Exercise brief – Retype, without alteration, each line from the line containing "This screenshot has width=724, height=1568." to the final line of the records.

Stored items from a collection
=== Begin Enclosure ===
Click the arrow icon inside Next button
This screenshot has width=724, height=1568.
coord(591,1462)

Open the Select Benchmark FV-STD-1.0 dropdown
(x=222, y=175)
=== End Enclosure ===
Your solution –
This screenshot has width=724, height=1568.
coord(591,1462)

Open the Select Benchmark FV-STD-1.0 dropdown
(x=222, y=175)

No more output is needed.